For several decades there has been in many Jewish circles the impression that Christian anti-Semitism was declining and would fade away in the course of a generation or two. This perception stemmed mainly from the major post-Holocaust policy change by the Roman Catholic Church in its attitude toward the Jews. But the churches have taught antipathy to Jews for two thousand years. It is a mistake to think this can be overturned in a few decades. The new expressions of Christian hatred toward Israel reflect deep psychological processes. Somehow, aversion to Jews (and therefore aversion to a Jewish State) is ingrained in our thinking in Europe.
My question after 2000 years of Christian anti-Semitism is not: ‘Where was God’? But my question is: ‘Where was the Church when the Jewish people needed her’?
So my concern is: Where will the Church be tomorrow when the Jewish people need our help? This is a real, existential question for the Church. Jesus will ask us when He comes back in glory as it is written in Matthew 25:31-46. “When the Son of Man comes in His glory, and all the angels with Him, He will sit on His glorious throne. All the nations will be gathered before Him, and He will separate the people one from another as a shepherd separates the sheep from the goats. He will put the sheep on His right and the goats on His left…

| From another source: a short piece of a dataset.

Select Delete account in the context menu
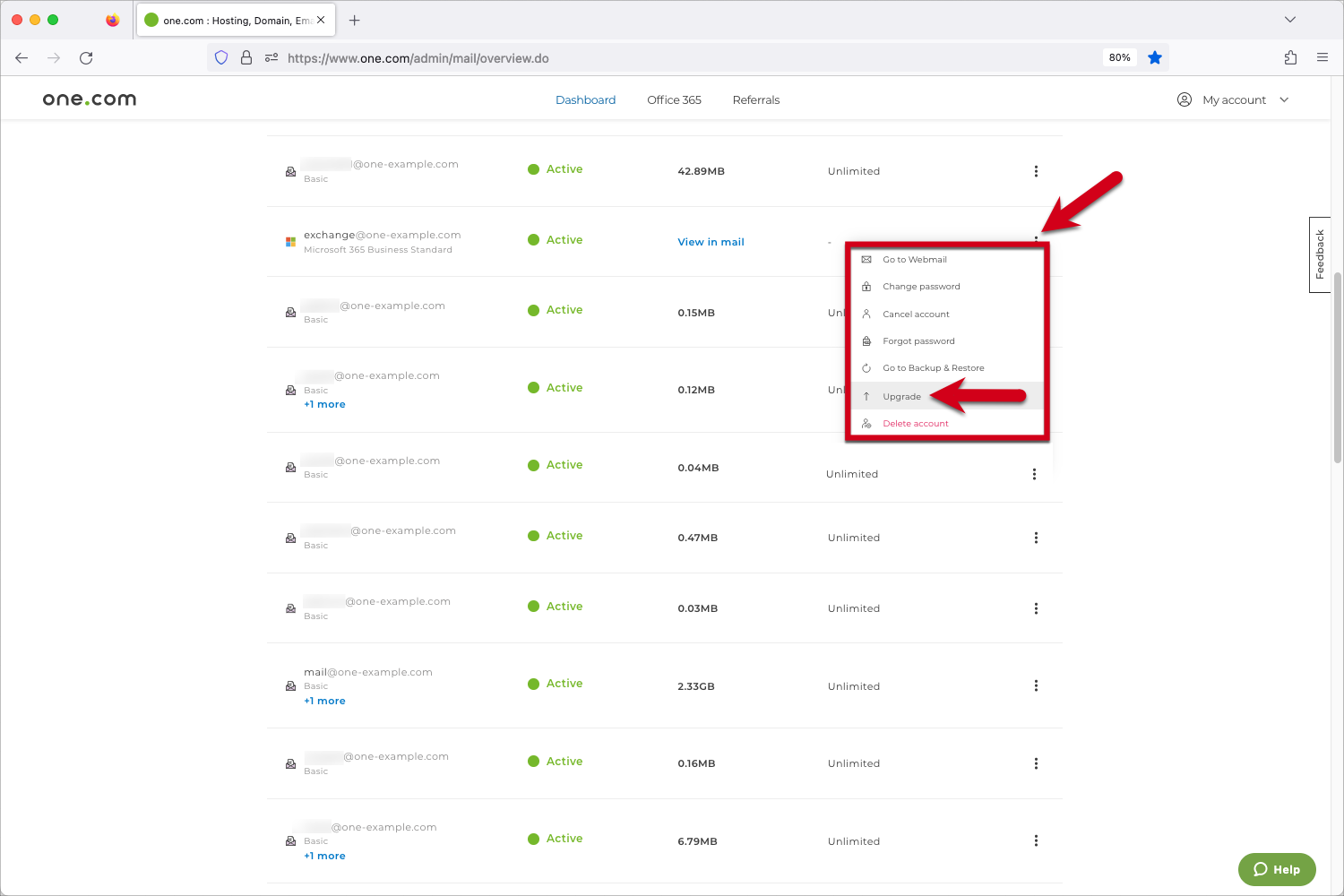This screenshot has height=896, width=1344. pos(915,424)
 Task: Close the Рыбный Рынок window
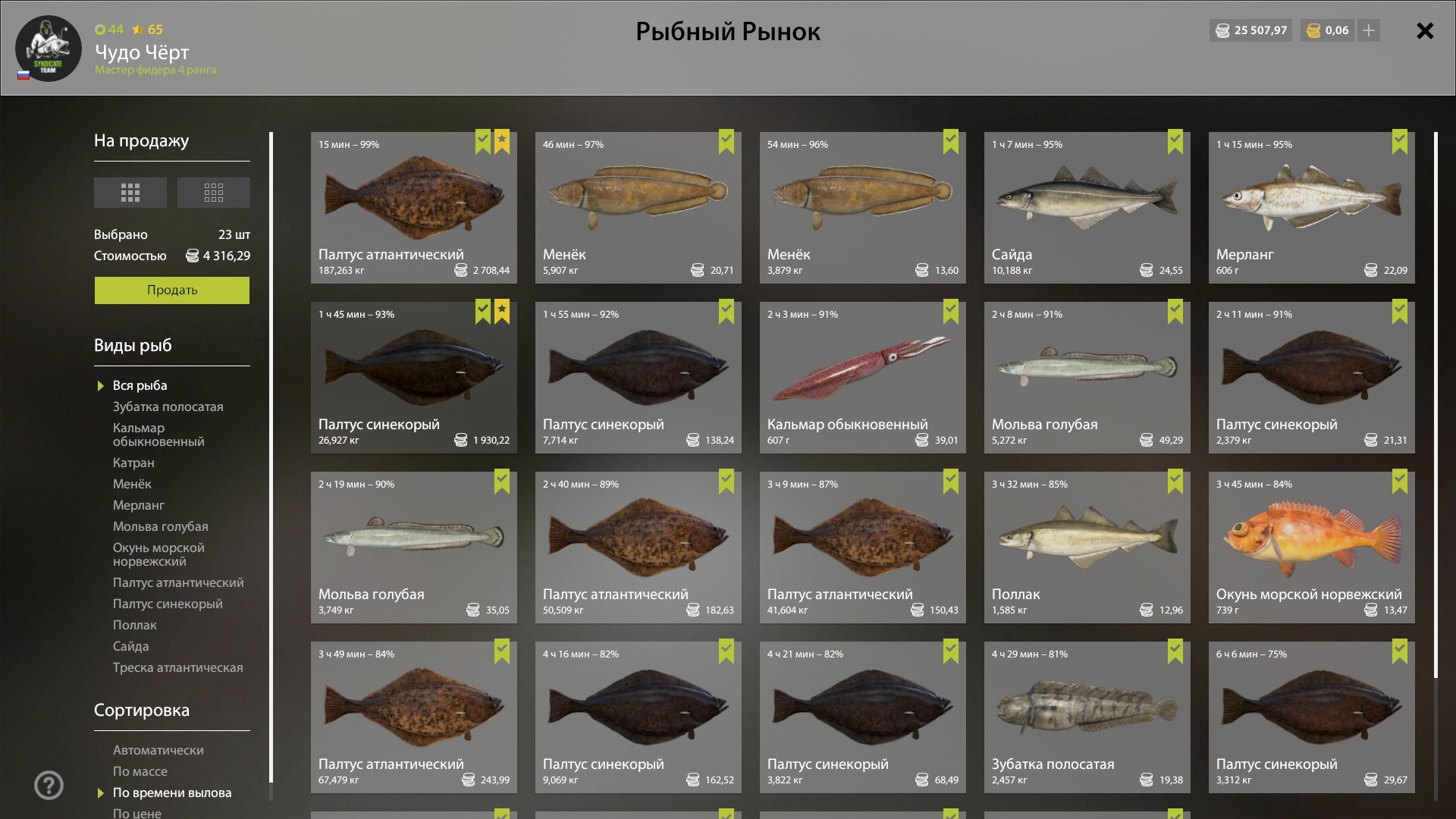1425,30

Then He will say to those on His left, “Depart from Me, you who are cursed, into the eternal fire prepared for the devil and his angels. For I was hungry, and you gave Me nothing to eat, I was thirsty, and you gave Me nothing to drink, I was a stranger, and you did not invite Me in, I needed clothes, and you did not clothe Me, I was sick and in prison, and you did not look after Me…
Truly I tell you, whatever you did not do for one of the least of these brothers of Mine, you did not do for Me. Then they will go away to eternal punishment, but the righteous to eternal life.”